◆ WORK INSTRUCTIONS ◆
Reproduce only the lines of the material below that start at the line containing "Task: Click the last volume bar on the right" and stop at the line containing "The height and width of the screenshot is (490, 980).". Keep both end lines.

◆ PROVIDED MATERIAL ◆
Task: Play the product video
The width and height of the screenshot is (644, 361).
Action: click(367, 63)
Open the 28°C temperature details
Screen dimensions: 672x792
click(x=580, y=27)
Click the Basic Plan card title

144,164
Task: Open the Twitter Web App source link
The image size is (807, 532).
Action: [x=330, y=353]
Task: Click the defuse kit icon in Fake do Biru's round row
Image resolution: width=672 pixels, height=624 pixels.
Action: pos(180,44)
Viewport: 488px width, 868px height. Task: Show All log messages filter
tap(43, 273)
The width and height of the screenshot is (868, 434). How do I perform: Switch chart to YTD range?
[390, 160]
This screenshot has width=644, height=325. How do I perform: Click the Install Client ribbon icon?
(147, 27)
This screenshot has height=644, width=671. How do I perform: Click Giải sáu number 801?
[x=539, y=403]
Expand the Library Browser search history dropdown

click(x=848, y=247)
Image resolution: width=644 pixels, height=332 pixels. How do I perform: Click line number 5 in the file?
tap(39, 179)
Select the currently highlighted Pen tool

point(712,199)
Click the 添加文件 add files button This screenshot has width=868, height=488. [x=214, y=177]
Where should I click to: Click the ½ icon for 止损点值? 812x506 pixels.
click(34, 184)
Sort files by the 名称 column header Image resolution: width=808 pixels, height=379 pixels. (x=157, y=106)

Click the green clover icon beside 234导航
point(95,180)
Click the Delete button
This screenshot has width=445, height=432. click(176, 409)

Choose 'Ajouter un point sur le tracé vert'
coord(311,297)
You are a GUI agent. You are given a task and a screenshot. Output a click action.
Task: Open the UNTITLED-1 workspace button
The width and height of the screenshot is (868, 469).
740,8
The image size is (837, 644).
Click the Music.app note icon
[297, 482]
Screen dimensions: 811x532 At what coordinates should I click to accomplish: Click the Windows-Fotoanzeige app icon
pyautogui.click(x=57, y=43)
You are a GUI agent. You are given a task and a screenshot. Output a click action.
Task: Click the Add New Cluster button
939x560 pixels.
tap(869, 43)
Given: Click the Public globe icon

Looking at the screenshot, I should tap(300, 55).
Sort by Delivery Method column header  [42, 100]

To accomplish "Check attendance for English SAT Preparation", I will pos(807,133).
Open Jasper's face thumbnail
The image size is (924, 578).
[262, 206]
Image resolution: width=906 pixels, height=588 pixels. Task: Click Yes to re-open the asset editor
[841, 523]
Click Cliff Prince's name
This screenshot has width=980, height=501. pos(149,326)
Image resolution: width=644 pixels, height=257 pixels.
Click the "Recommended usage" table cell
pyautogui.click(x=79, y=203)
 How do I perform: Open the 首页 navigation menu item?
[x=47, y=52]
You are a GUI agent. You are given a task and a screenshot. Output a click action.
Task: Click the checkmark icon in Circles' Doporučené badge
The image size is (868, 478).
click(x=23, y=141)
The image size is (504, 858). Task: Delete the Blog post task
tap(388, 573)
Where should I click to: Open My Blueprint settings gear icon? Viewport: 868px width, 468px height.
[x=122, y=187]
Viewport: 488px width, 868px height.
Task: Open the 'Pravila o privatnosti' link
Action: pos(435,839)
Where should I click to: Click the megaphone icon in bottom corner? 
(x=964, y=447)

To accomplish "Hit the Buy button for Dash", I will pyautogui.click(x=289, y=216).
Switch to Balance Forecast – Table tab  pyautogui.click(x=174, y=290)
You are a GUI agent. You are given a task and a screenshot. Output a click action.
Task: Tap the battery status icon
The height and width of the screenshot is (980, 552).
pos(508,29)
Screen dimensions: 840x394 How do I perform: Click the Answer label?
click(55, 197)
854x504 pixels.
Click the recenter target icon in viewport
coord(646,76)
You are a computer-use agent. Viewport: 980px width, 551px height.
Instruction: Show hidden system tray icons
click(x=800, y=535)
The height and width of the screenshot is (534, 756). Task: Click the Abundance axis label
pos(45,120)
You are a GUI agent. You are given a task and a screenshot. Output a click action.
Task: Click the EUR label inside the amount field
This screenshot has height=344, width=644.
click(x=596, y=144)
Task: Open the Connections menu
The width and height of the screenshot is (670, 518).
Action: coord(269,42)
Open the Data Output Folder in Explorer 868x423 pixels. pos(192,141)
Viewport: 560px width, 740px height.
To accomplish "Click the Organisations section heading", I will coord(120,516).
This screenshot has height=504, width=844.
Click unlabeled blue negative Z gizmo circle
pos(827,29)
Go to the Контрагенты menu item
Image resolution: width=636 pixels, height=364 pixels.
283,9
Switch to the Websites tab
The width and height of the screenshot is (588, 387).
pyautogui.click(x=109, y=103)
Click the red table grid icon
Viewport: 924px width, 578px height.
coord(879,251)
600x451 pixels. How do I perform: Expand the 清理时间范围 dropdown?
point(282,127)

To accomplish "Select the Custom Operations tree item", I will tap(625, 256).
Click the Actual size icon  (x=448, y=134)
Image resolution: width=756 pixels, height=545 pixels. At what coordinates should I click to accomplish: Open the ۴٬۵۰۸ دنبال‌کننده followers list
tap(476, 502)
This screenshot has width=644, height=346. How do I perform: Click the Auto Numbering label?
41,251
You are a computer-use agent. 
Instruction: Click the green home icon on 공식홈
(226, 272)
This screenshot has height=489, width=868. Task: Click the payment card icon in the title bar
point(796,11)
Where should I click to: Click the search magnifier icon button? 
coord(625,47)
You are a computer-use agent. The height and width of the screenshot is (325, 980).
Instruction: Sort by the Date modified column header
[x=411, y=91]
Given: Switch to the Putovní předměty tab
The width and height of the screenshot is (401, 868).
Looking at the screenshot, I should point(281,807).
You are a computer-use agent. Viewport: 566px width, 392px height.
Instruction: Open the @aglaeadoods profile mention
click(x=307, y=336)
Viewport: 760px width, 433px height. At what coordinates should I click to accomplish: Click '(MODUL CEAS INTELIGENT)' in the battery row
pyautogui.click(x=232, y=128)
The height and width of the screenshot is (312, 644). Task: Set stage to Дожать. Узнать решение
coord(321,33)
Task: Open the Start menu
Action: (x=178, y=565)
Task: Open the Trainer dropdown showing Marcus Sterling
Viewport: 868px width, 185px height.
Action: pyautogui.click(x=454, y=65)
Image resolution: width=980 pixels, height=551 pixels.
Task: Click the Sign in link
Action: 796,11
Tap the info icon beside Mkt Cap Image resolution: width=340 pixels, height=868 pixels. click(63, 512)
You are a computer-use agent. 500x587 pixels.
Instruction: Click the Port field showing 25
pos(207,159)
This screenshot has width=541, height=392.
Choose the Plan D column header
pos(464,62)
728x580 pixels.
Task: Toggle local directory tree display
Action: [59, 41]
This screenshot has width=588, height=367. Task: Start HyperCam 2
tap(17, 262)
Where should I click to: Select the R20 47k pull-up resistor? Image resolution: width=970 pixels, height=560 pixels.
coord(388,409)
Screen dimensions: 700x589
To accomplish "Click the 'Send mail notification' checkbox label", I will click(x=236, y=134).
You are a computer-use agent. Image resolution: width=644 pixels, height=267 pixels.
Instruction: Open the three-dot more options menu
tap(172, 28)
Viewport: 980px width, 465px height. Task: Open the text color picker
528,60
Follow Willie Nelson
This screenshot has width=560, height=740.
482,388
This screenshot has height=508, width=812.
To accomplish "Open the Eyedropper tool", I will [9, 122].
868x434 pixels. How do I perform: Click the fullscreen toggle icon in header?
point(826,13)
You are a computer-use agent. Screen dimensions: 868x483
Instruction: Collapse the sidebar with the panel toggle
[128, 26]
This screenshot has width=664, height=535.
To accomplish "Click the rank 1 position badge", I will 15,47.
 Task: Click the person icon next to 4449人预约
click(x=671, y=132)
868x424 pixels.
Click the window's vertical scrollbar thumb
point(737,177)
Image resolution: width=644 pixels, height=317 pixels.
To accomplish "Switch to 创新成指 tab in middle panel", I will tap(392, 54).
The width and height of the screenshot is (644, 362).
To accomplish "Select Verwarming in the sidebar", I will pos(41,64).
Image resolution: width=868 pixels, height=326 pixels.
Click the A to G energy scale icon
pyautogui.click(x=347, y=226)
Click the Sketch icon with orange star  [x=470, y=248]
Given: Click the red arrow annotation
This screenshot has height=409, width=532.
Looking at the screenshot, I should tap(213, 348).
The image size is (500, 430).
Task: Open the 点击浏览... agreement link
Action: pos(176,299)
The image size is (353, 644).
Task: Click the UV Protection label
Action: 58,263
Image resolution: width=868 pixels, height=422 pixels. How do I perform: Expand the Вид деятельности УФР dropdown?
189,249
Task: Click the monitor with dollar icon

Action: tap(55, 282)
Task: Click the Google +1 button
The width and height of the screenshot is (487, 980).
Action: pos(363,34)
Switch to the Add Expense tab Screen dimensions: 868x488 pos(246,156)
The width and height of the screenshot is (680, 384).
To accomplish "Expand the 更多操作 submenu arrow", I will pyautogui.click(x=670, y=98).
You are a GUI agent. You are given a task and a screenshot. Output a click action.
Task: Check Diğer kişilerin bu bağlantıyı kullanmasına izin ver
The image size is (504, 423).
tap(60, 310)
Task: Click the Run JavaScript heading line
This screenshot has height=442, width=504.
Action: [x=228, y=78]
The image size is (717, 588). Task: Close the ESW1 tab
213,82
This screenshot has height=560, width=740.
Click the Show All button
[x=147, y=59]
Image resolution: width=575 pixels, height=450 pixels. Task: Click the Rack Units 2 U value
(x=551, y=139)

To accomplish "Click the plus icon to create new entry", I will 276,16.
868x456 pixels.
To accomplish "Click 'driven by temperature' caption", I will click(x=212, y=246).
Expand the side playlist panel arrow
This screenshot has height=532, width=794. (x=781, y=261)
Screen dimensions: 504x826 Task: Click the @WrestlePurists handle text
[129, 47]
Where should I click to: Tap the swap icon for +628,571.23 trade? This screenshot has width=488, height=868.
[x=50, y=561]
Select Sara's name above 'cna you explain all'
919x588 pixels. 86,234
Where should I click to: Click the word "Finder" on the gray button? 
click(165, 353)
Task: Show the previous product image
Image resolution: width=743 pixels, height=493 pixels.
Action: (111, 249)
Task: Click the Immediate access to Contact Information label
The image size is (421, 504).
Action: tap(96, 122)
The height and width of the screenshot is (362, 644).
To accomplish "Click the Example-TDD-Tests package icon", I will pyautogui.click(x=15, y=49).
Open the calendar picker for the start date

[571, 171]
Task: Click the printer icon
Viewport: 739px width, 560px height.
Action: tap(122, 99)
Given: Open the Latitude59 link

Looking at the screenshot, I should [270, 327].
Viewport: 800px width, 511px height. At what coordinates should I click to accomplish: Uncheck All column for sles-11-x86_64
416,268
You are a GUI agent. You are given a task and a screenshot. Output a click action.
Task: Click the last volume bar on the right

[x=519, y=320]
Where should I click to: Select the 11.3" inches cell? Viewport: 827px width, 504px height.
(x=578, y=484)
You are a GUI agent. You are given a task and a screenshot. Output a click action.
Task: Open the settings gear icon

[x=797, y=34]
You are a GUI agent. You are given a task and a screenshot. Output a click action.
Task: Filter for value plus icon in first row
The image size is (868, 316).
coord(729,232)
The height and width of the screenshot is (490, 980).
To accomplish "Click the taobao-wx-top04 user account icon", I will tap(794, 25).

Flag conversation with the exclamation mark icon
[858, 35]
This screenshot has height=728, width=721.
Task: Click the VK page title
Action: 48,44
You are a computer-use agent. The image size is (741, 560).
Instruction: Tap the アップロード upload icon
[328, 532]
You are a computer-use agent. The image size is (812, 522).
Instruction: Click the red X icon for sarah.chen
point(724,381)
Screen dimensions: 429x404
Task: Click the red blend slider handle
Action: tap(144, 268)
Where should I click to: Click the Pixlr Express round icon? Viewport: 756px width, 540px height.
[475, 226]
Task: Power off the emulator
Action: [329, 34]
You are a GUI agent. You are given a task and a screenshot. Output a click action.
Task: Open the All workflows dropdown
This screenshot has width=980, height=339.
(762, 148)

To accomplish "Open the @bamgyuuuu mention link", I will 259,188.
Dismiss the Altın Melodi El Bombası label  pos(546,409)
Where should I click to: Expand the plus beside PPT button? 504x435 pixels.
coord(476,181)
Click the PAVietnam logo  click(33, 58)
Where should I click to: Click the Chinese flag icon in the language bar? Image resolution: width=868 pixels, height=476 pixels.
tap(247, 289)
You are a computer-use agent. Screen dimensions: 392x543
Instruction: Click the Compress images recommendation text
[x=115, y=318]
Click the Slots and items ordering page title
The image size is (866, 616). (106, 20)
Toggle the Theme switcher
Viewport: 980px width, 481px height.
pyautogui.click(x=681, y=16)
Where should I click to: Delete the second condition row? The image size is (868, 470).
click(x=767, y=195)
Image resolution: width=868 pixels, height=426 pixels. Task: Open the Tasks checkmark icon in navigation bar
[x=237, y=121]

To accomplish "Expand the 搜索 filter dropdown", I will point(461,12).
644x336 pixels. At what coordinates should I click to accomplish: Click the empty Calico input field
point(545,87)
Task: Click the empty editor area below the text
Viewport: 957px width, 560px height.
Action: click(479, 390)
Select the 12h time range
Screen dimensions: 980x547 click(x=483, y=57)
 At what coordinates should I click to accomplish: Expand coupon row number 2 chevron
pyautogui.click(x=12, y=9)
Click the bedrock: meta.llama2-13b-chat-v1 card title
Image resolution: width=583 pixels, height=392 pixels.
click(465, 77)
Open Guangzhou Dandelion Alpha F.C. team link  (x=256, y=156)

◆ RESPONSE TO THIS TASK ◆
Task: Click the last volume bar on the right

[x=519, y=320]
Where should I click to: Select the 11.3" inches cell? Viewport: 827px width, 504px height.
(x=578, y=484)
You are a GUI agent. You are given a task and a screenshot. Output a click action.
Task: Open the settings gear icon

[x=797, y=34]
You are a GUI agent. You are given a task and a screenshot. Output a click action.
Task: Filter for value plus icon in first row
The image size is (868, 316).
coord(729,232)
The height and width of the screenshot is (490, 980).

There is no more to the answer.